This requires 20% of the residential floor area be dedicated for moderate income households — translating into eight units with below-market starting rents ranging from $950 monthly for studios and up to $2,000 monthly for three-bedroom units. Moderate incomes are defined as incomes between $30,000 and $80,000.
The remaining units will be rented at market rates.
The unit mix is eight studio units, 14 one-bedroom units, and 13 two-bedroom units.
The total floor area is 21,824 sq. ft., giving it a floor space ratio density of 2.95 times the size of the 7,400-sq-ft lot. A single underground level will contain 15 vehicle parking stalls and 54 bike parking spaces.
The new building will replace 1943-built, one- and two-storey duplex structures with a combined total of six existing rental units.
In her closing comments, Hardwick questioned the affordability of the new homes compared to the existing units, and suggested the neighbourhood is overwhelmingly opposed to the project, based on the feedback received.

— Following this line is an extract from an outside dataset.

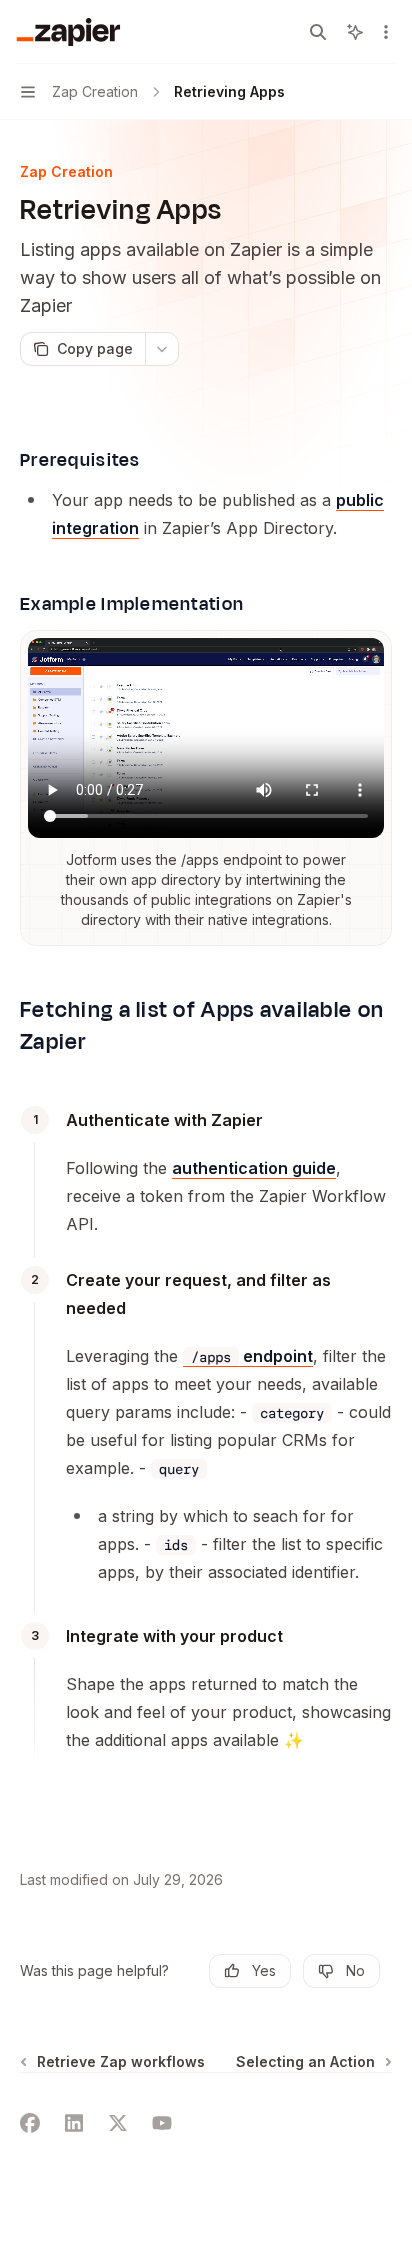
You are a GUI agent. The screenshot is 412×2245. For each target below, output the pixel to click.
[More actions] (386, 32)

“This site does not meed the MIRPH policy guidelines… There has been tremendous community consultation and involvement in this; it has not been 50-50. There has clearly been massive organization in the Kitsilano community about this,” said Hardwick.
“Yes, we will be creating more rental housing… certainly that is the legacy of Kitsilano,” she continued. “It is not a single family neighbourhood, it has not been for a very long time. It is one of the densest nodes of apartment dwellings.”
To help address some of the concerns of neighbourhood residents, an amendment proposed by NPA councillor Lisa Dominato was passed, with Hardwick, OneCity councillor Christine Boyle, and COPE councillor Jean Swanson opposed.
The amendment called for possible changes to the massing and bulk of the building, including an improved transition to the adjacent single-family dwelling structures by using landscape screening and buffers.
“It’s not a simple binary conversation… I didn’t hear anyone saying, ‘No, we don’t want housing in their neighbourhood. We don’t want new neighbours.’ That was not the message I heard, it’s often particularly exacerbated in areas of social media where we see the YIMBY-NIMBY debate,” said Dominato.
“I did hear considerations for change in the neighbourhood in terms of height, bulk, and potential implications for neighbouring homes.”
This is the 11th MIRHPP project approved by city council, bringing the total number of units under the pilot project to 272 units of moderate income housing and 1,061 secured market rental units. The pilot project permits up to 20 rezonings.